If the AI is good enough and responsive enough, that could actually work. You'd get the social experience of playing with other people, but without some of the frustrations that come with it.
We'll See What Happens
This whole conversation feels like it's happened before, because it has. Every time a new technology shows up in gaming, people worry it'll replace something essential about the experience. Voice chat would kill local multiplayer (it didn't, but distance did). Esports would kill casual gaming (nope). Free-to-Play would ruin everything (jury's still out on that one, to be fair).
AI opponents are just the latest version of this anxiety. They'll get better, probably much better, and we'll find ways to incorporate them that make gaming more accessible and more fun for certain situations. But humans will keep playing against other humans, because competition is social, and winning is more satisfying when there's another person on the receiving end of it.
The chess comparison holds up. Computers demolished humans at chess decades ago. People still play chess, watch chess, and care about human chess tournaments. The bots are there, doing their thing at a superhuman level. Meanwhile, humans are doing their thing too, and both can coexist just fine.

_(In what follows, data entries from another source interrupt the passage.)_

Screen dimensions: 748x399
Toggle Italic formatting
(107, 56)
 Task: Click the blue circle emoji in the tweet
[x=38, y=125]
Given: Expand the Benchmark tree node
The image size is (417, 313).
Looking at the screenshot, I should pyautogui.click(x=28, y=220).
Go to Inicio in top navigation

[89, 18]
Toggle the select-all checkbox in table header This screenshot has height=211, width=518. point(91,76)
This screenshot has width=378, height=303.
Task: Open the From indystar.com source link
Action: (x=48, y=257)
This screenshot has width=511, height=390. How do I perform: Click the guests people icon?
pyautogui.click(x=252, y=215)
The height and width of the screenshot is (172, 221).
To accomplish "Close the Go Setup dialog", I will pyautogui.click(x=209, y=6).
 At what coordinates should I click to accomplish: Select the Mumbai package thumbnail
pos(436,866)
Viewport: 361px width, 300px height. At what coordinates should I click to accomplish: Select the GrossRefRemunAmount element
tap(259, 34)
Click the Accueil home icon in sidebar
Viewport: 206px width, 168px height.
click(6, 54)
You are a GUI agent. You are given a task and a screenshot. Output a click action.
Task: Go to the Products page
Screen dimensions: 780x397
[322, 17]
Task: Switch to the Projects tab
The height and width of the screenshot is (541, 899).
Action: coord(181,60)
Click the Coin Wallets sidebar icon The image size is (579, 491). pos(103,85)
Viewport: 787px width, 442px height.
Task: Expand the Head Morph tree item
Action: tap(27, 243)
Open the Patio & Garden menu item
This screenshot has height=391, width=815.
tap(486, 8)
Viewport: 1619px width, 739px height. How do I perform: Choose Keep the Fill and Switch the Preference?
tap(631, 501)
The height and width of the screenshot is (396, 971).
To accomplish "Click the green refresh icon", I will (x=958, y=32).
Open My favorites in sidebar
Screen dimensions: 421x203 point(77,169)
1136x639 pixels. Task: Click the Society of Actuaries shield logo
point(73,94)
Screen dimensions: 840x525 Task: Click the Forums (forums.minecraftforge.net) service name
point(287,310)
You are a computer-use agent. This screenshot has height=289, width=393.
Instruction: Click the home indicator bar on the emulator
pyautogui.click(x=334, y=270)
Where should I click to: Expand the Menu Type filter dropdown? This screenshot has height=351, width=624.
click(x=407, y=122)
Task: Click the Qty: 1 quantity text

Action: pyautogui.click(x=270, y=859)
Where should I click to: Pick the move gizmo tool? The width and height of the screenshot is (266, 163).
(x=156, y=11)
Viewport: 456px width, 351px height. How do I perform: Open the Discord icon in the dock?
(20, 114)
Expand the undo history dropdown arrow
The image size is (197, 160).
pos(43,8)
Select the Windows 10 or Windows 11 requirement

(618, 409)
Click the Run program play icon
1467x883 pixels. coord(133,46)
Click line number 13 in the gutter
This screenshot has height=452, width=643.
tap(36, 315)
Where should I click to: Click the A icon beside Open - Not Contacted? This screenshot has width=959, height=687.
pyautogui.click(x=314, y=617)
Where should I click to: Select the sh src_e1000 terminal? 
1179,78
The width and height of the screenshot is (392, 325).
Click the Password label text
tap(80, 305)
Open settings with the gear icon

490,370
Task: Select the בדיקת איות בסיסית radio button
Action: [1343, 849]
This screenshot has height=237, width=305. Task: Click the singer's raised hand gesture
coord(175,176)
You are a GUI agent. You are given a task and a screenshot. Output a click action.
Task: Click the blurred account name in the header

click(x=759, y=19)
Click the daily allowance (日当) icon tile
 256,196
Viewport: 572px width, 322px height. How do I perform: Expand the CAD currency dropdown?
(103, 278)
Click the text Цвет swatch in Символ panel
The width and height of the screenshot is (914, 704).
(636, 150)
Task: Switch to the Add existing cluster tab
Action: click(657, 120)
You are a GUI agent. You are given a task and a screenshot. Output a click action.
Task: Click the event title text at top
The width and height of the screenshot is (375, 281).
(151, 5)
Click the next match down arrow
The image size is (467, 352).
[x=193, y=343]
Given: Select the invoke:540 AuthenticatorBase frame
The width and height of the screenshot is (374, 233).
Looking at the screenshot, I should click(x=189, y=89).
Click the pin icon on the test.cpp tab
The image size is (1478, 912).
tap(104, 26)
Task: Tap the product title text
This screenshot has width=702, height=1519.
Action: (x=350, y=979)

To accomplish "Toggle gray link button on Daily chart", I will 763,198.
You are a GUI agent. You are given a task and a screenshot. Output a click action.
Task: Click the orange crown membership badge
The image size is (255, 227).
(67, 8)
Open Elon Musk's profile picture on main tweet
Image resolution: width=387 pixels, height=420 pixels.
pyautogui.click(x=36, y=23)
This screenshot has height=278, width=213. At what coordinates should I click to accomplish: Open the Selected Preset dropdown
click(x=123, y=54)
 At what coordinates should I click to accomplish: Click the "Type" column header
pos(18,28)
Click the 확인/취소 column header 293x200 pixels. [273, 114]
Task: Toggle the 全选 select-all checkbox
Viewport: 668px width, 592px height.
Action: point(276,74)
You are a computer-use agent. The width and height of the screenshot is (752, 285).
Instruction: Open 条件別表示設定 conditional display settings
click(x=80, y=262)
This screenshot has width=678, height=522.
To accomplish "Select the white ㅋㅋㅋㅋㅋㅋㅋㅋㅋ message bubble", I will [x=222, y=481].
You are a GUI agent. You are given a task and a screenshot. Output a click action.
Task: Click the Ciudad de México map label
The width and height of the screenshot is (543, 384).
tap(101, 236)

Maybe bots will be more interesting than humans in specific ways. Better teachers, better practice partners, better fill-ins when matchmaking fails. But more interesting is the primary way we experience competitive gaming. That seems unlikely. We're too social, too competitive with each other, too invested in the weird drama of human versus human.
The bots will get better. We'll use them more. Some people will even prefer them. But the rest of us will probably keep logging in to get absolutely destroyed by a 14-year-old with a funny username who's way too good at this game, and that's fine. That's the experience.